In a new development in the ongoing crisis of India’s Kingfisher Airlines, an Indian finance official has confirmed that Kingfisher has not been depositing the payroll taxes that it has been witholding from employee paychecks for the last 2 years.

If you missed my earlier post regarding Kingfisher’s challenges, you can read that post here

Here is the release as published by Reuters:

Cash-strapped Indian carrier Kingfisher Airlines has not deposited with the government most of the income tax it deducted from its employees’ salaries for the last two fiscal years, junior finance minister told parliament on Tuesday.

Kingfisher has about INR1.3 billion rupees (USD$24.6 million) of tax deducted at source (TDS) to be deposited with the government and has committed to pay it by the end of the current financial year to March 2012, S.S. Palanimanickam told parliament in a written reply.

“Survey has been conducted in case of Kingfisher Airlines, which revealed that the airline had not adhered to TDS provisions,” the minister said.

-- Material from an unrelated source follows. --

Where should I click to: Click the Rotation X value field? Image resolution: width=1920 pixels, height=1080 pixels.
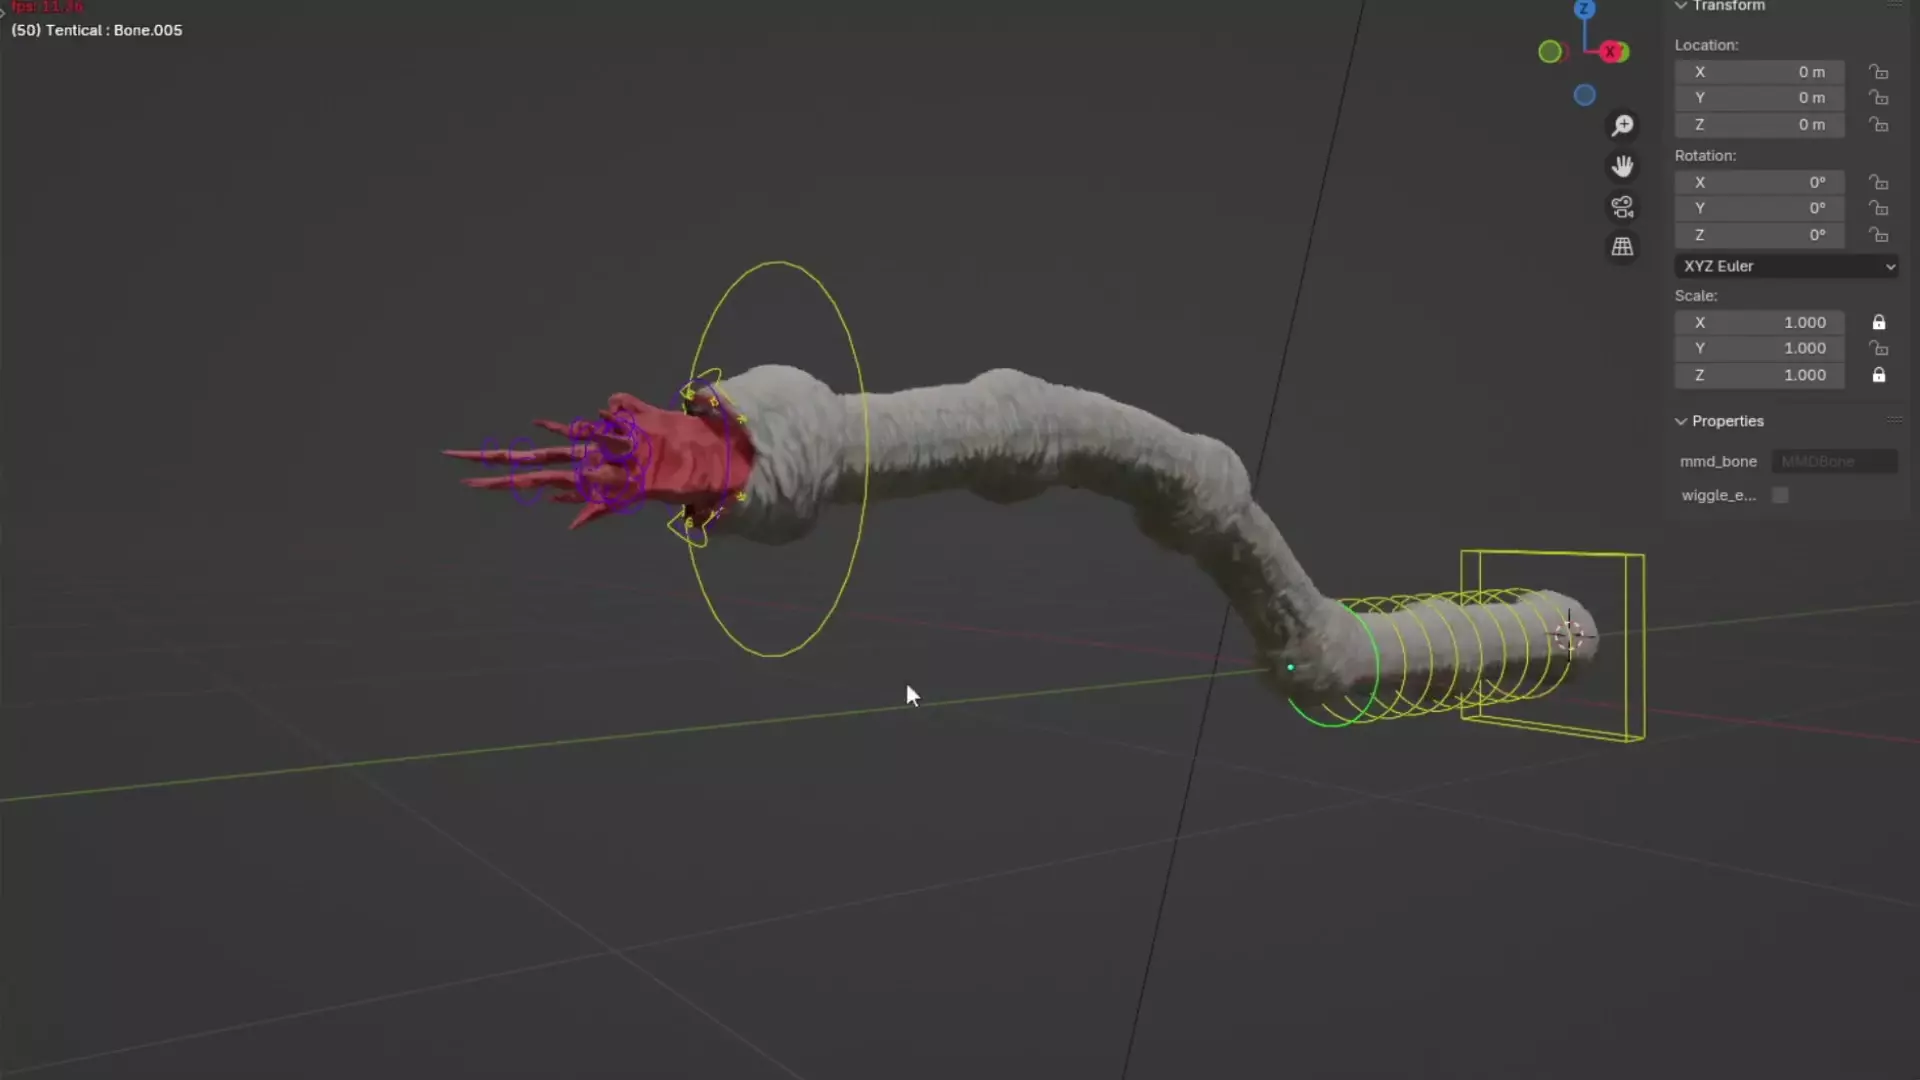coord(1760,182)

The government has initiated proceedings to recover the default amount, levy interest on delayed payment, and take further statutory actions, the minister said.

Earlier this month, tax officials had temporarily frozen 11 bank accounts of Kingfisher after the airline failed to pay service tax dues.

Debt-laden Kingfisher, which has been grounding planes and cutting routes to stay afloat, is scouting for funds and is negotiating with its lenders for INR7 billion rupees of working capital loans.

It has a current debt of about INR65 billion rupees to a consortium of banks led by State Bank of India.

The airline aims to cut debt to INR37 billion rupees through sale and lease back of aircraft, sale of a property in Mumbai and conversion of rupee loans into lower interest foreign loans.

Lenders to Kingfisher are awaiting a report on the airline’s viability before they approve a USD$133 million loan, sources told reporters on Monday.